TAMPA — T.J. Ward stretched his legs and chatted with defensive coordinator Mike Smith before his first practice with the Bucs. He had only three hours of sleep, and after signing a one-year, $5 million contract Monday morning he pulled on his familiar No. 43 jersey that had been given up by running back Peyton Barber.
At 10:55 a.m., temperatures already were in the mid 80s and climbing with humidity he certainly didn't experience the past three seasons in Denver.
While Ward may have given up the high altitude of the Rocky Mountains, he brought some attitude.
"T.J. told me, he said, 'Dad, my goal is to be first team All-Pro,' " said Ward's father, Terrell, who spent parts of two seasons at defensive back with the Eagles. " 'That's my goal. I want to be All-Pro with all the teams I've been with.' His motivation is way up there. I said, 'So, if you do that, you guys are going to win a (championship) because you got some good players around you.' "
Ward still was disappointed about the way the Broncos said goodbye to the leader of the No Fly Zone. He had one year remaining with Denver and had missed all four preseason games nursing a hamstring strain.
Rumors started flying a week ago that the Broncos were trying to find a trading partner before the club decided Friday to release the three-time Pro Bowl safety. Cutting loose a player who starred in Super Bowl 50 one week before the regular season opener did not sit well with Ward or many of his Broncos teammates.
"You know, it's unfortunate the way they handled that situation," Ward said Monday. "They got to live with it. I got to live with it and we'll see what happens, but I'm going to make sure I land on my feet. That's just me. And whatever happens to them, happens to them. That's on them.
"I mean you could've let me know what's going on. You had a full offseason. I know it's a business, but when you have good employees, you're supposed to treat your employees a certain way. I think they just handled it completely unprofessional. That's just how I feel."
Ward, 30, will now have a chance to line up against his brother, Terron, who is a running back with the Falcons. Ward will replace either Chris Conte or Keith Tandy in the Bucs lineup and start for them as early as Sunday's opener at Miami.
"I'm getting ready for Week 1 against the Miami Dolphins as a Tampa Bay Buccaneer. That's where my mind is at,'' he said. "I'm going to do everything possible to help this team win starting now. Since I put my name on that paper, that's all that matters professionally and football-wise.
Ward is used to overcoming adversity. At De La Salle High School in Concord, Calif., he waited his turn to become a starter as a senior only to see his season cut short by a torn patellar injury, and he decided to walk on at Oregon.

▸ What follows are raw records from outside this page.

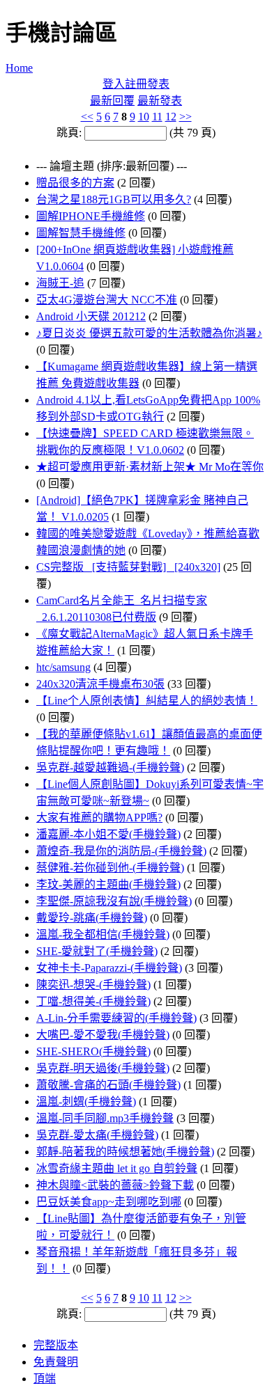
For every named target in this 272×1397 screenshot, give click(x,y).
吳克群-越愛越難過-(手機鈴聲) (110, 767)
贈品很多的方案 (75, 183)
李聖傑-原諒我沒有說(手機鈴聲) (114, 901)
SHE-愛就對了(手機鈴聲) (97, 951)
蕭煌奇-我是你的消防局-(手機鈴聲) (121, 851)
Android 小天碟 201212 (91, 316)
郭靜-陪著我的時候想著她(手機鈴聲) (125, 1152)
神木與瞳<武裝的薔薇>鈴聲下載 (115, 1185)
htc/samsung (63, 667)
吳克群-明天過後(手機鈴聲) (102, 1068)
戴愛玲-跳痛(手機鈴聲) (91, 918)
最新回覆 (112, 100)
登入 (114, 84)
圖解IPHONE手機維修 (90, 216)
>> (185, 117)
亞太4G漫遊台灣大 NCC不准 (106, 300)
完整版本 (55, 1345)
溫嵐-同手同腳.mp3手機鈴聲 (105, 1118)
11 (157, 117)
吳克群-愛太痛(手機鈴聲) (97, 1135)
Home (19, 68)
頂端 (44, 1378)
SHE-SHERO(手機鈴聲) (93, 1051)
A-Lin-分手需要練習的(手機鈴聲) (116, 1018)
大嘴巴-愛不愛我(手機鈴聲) (102, 1035)
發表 (158, 84)
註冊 (136, 84)
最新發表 (159, 100)
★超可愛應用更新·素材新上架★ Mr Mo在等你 (150, 467)
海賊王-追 (60, 283)
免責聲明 (55, 1362)
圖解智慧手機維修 (81, 233)
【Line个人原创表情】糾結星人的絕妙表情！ (146, 701)
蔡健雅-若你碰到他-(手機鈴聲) (110, 868)
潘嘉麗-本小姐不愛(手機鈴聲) (108, 834)
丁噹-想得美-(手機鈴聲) (93, 1001)
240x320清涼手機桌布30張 (100, 684)
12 (170, 117)
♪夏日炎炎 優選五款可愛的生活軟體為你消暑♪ (149, 333)
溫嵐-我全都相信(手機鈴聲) (102, 934)
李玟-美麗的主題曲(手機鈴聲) (108, 884)
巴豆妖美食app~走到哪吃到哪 (108, 1202)
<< (87, 117)
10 (143, 117)
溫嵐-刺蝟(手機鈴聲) (86, 1101)
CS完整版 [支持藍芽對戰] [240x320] (128, 567)
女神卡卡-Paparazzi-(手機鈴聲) (109, 968)
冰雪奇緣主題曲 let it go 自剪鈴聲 (116, 1168)
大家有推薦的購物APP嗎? (99, 817)
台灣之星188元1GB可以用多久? (113, 199)
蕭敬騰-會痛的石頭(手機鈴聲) (108, 1085)
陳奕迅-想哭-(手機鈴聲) (93, 984)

The Browns drafted Ward in the second round in 2010, and in his fourth season he made his first Pro Bowl. But they didn't make re-signing him as a free agent a priority, and he wound up leading the Broncos defense to a win in Super Bowl 50 over the Panthers.
Ward's Broncos teammates voiced strong opinions about it. Outside of the Denver front office, people believe the Bucs were kissed by good fortune. Former Broncos defensive coordinator Wade Phillips tweeted, "TB got a great player and leader-one of the very best I've ever had the privilege to coach good luck Terrell Ray (T.J.)"
Herm Edwards, a teammate of Ward's dad in Philadelphia in 1980, loved the signing. "Good get for Tampa," he said. "He's a box player. Tough. He will set the tempo and is a good team guy."
Ward reportedly had a half-dozen teams interested in signing him but chose Tampa Bay because of the composition of their locker room and quarterback Jameis Winston.
"I feel like Tampa had the best locker room with the players they have. It seemed like they had a good mix of vets and young players and guys hungry to win," Ward said. "Of course, Jameis and his leadership and his ability on the field. Playing against him last year really impressed me.
Winston had one of his worst games against the Broncos, going 17-of-35 passing for 179 yards and two interceptions.
"He kept his team fired up the whole game," Ward said. "He made plays when we thought we were off the field. He was a young player last year, we were one of the best defenses against the pass. Sometimes you see quarterbacks tank if the game is over or if it's not going your way, but he kept that energy the whole game."
Ward said he watched episodes of Hard Knocks: Training camp with the Tampa Bay Buccaneers, and got a feel for the players.
"I saw a little bit. Just a little bit about a couple players with Hard Knocks," Ward said. "I can't say it didn't (have an influence). It just exposed the team a little bit more. I definitely subconsciously, if not consciously, saw something I liked."